━━ DATA LINES ━━

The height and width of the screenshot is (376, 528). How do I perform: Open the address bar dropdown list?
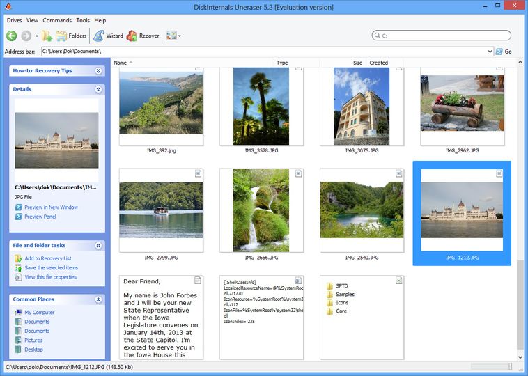(x=490, y=52)
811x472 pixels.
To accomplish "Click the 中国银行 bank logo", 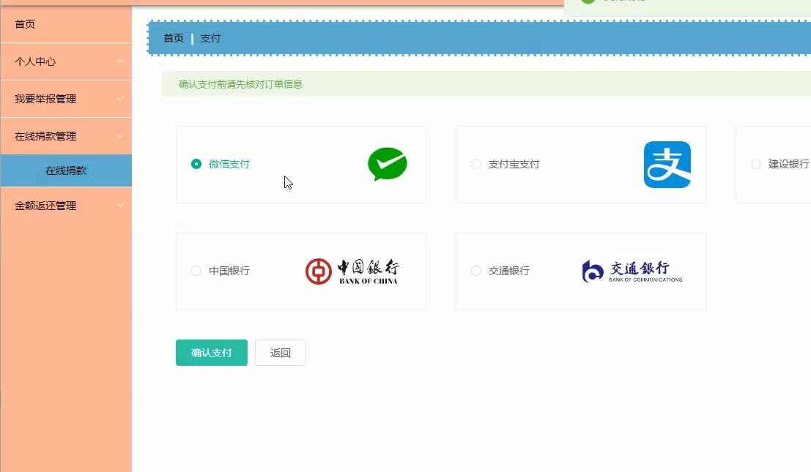I will coord(352,271).
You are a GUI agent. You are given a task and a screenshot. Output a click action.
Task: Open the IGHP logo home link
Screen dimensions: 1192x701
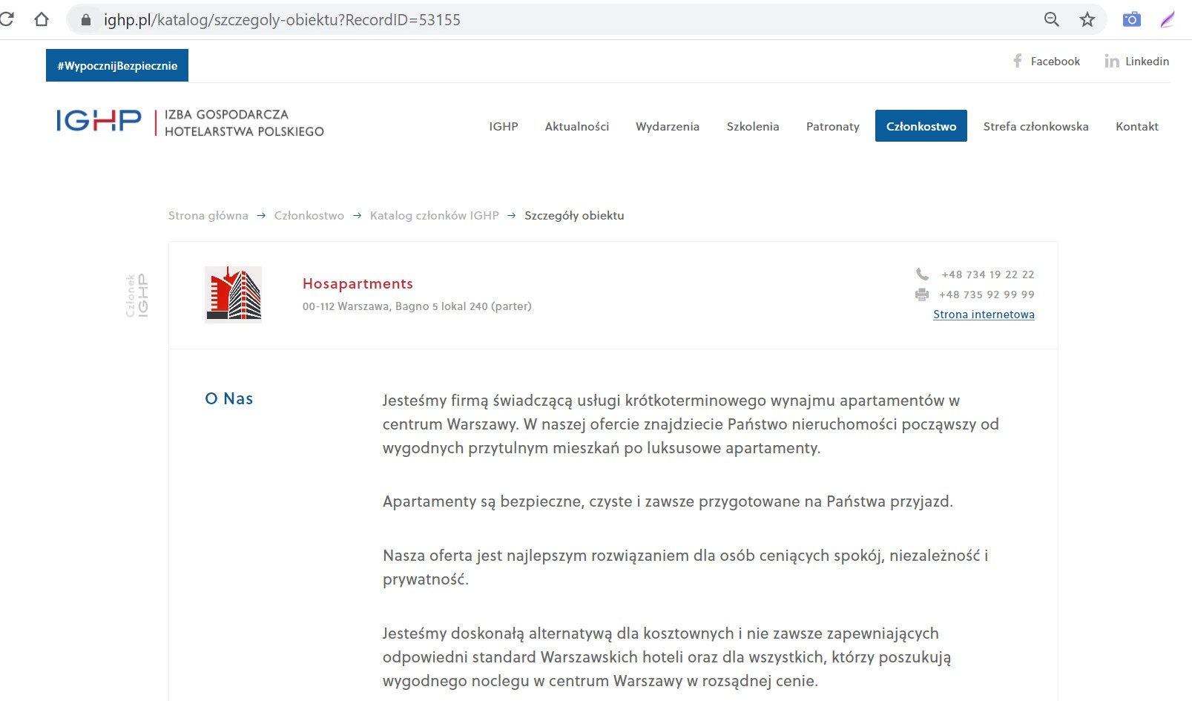(190, 122)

━━━

> [TASK INSTRUCTIONS]: Please state how many lines of the items above contain the string "Open". Reply with the number alone.

> [ANSWER TO THE TASK]: 2